In my opinion, the existing Job Queue is awfully close to being suitable for my media
recoding needs. Rather than recreating a very similar mechanism just for queueing media
recoding jobs, I wonder if it would be okay for me to make a few changes that would make
it a little more robust and suitable to my needs.
Currently, JobQueue::pop_type() just gives up on finding a job to do if it finds that the
first one it has selected already got taken by a concurrent process. I believe this could
be improved easily by just returning a recursive call:
if ($affected == 0) {
wfProfileOut( __METHOD__ );
//used to be: return false;
//but there may still be other jobs of $type we can claim...
return self::pop_type($type);
}
...but since this hasn't been done already, I'm afraid there's some reason for
it to be as it is.

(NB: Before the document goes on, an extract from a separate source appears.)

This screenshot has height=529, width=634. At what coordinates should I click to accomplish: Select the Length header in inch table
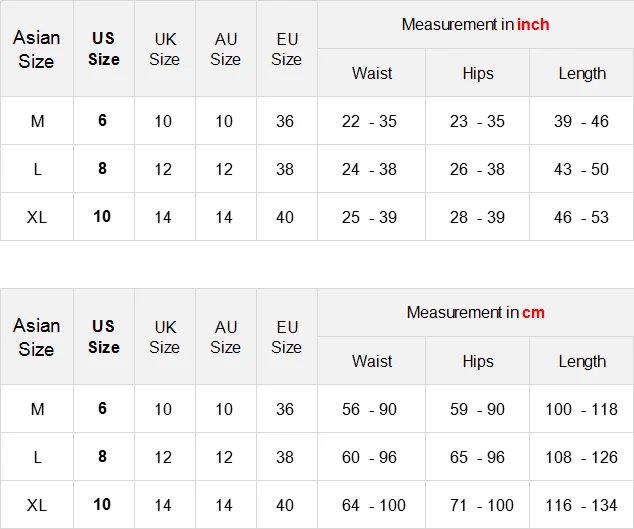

This is safe and behaves as expected when no more jobs of $type exist.
There's no way this could break any client code, since it has no idea whether this
condition will occur when it calls pop_type. Any other reasons not to do this?
Also, I want to populate the job queue with things that cannot be run on just any machine,
probably including those that currently pop() from the job queue. To prevent this from
happening, I could:
-make a new table structurally identical to job, and make a child class of JobQueue that
just redefines a class constant containing the table name.

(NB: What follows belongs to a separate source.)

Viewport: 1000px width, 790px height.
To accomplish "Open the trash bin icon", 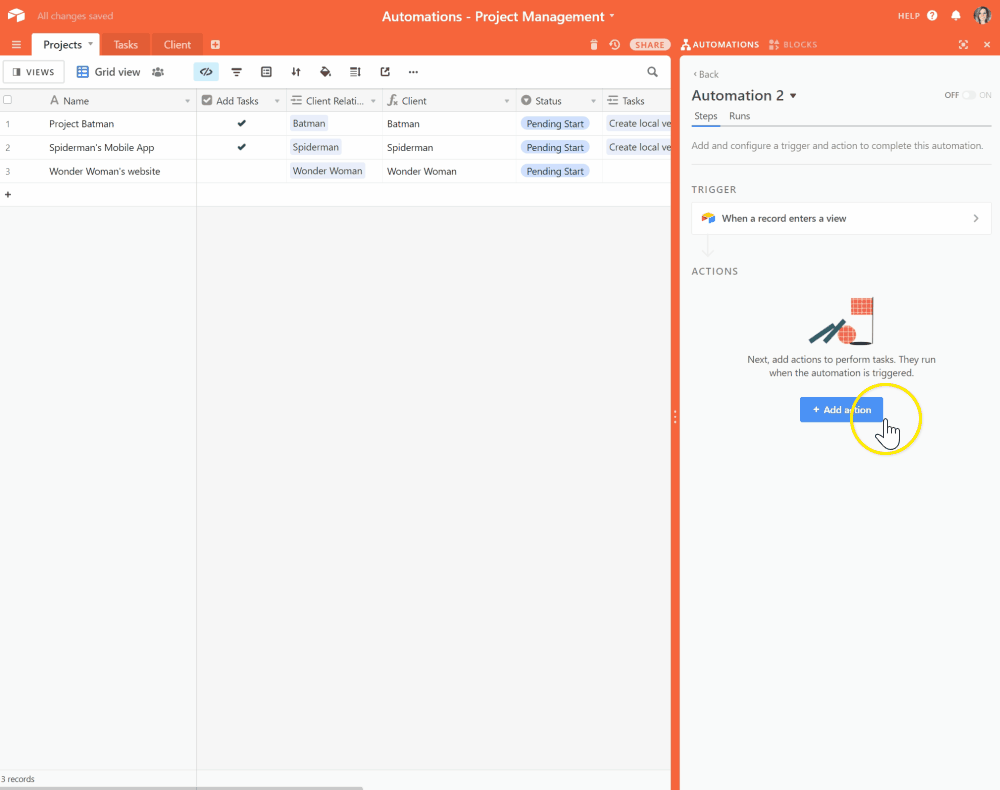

-add a flagging column to the current job table that JobQueue::pop() checks for and skips
over if the flag is on
-just hardcode job types that shouldn't be claimed into pop() so they will only be
taken on pop_type() calls.
I don't know how much changing database structure makes people's lives difficult
at upgrade time, so I'm not sure which of these would be best in the event that my
work eventually proves itself worthy of inclusion in mainline MediaWiki.